═════ Given passage

SAN JUAN, February 17 – “La huelga va, la huelga va” (the strike is on the way), sang thousands of teachers as they marched through the streets of Puerto Rico’s capital today in preparation for the massive strike that is shaping up as a major class battle.

After more than 27 months in negotiations and two years without a contract, faced with the arrogant intransigence of the anti-labor governor and his wildly unpopular Education Secretary Rafael Aragunde, the teachers shook walls and windows of the colonial capital with their chants of “Lucha sí, entrega no” (Struggle yes, sellout no) and “La huelga en educación sera la mejor lección” (The education strike will be the best lesson of all).

Leaders of the Puerto Rican Teachers Federation (FMPR) had expected a turnout of about 15,000, equivalent to a little over a third of the union’s island-wide membership. Instead, 30,000 or more marchers turned out, overwhelmingly teachers but including contingents from the powerful electrical workers’ (UTIER) and water workers’ (UIA) unions – both currently in contract negotiations.

Unionists from hospitals, universities, bottling plants and other sectors, students and activists turned out to support the teachers. Bus after bus pulled into the rally site, filled with FMPR unionists and supporters from cities, towns and rural areas all over the island, bedecked with union flags and slogans proudly proclaiming that they are “en pie de lucha” (on battle footing) and ready to strike.

The teachers are in strikingly high spirits given the threats they face from a union-busting, privatizing government that treats them with utter contempt. Proclaiming in one chant after another their “militancia,” their mood was combative, determined, yet infectiously upbeat. Teachers danced to newly composed salsa songs about the coming strike that blasted from union sound trucks. Impromptu groups gathered to sing improvised lyrics against the government.



Puerto Rican teachers march, Sunday, February 17. FMPR banner says,
Contract or Strike!” 

Stickers and printed posters declared “The Strike Teaches You How to Defend Your Rights,” “Charter Schools = Profit and Privatization,” “Rights We Have Won Will Never Be Surrendered,” and many other slogans. Hand-decorated placards showed rats, sewage and other examples of miserable conditions in the schools.

Millions of dollars sent by the federal government for immigrant education programs have disappeared. Before that, millions more were sent to pay for non-existent charter schools. A cab driver recalled that former Education Secretary Víctor Fajardo received a 12-year prison sentence in 2002 when it came out that over $4 million had been embezzled from the school system. But still the corruption goes on.

Message to Education Secretary Aragunde: “We Teachers Are To Be Respected.”
(Photo: El Internacionalista)

While salaries are shockingly low, teachers often state that money is not the main issue, at the same time as they denounce Aragunde’s “attempt to buy us off” with last-minute lump-sum payments. Last October’s order that teachers “punch in” at the beginning and end of the school day and lunch breaks, using a digital scanner, has evoked blistering outrage: “We’re treated like criminals and forced to stand in line up to twenty minutes, four times a day.”

══════════
═════ Material supplied

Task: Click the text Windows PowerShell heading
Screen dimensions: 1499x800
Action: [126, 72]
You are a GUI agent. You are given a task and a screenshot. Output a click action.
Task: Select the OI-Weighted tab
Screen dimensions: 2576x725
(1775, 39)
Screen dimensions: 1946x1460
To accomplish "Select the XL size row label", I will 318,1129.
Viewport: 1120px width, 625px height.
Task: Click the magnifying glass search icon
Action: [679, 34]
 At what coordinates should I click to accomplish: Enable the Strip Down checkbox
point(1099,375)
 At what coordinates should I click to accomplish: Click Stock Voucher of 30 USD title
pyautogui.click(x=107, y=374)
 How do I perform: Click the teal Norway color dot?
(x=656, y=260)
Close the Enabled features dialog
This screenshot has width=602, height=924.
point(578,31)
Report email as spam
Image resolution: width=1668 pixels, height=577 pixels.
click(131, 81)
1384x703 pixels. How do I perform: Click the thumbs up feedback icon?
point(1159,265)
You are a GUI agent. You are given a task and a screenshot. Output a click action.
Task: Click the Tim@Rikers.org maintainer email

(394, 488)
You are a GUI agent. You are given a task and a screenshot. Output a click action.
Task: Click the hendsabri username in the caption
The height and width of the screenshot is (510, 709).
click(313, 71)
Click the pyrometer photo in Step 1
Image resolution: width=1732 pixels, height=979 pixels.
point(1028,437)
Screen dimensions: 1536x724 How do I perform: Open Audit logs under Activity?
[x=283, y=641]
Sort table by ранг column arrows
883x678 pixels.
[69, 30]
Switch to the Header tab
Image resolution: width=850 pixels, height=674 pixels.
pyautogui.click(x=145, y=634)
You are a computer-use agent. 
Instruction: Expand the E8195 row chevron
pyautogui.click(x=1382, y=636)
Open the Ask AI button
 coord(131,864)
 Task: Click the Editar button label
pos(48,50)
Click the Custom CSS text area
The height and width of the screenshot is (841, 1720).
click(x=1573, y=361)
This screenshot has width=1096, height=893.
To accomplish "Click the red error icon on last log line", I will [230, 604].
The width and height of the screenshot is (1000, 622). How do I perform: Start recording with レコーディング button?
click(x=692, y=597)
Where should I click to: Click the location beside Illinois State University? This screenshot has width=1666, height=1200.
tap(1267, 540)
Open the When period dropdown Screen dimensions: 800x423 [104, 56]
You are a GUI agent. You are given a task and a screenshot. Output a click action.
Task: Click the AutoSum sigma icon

══════════

▸ **Task to carry out**
Can you retype the article on the Puerto Rico teachers' march from "Puerto Rican teachers march, Sunday, February" to "in the schools."?

▸ **Your solution**
Puerto Rican teachers march, Sunday, February 17. FMPR banner says,
Contract or Strike!” 

Stickers and printed posters declared “The Strike Teaches You How to Defend Your Rights,” “Charter Schools = Profit and Privatization,” “Rights We Have Won Will Never Be Surrendered,” and many other slogans. Hand-decorated placards showed rats, sewage and other examples of miserable conditions in the schools.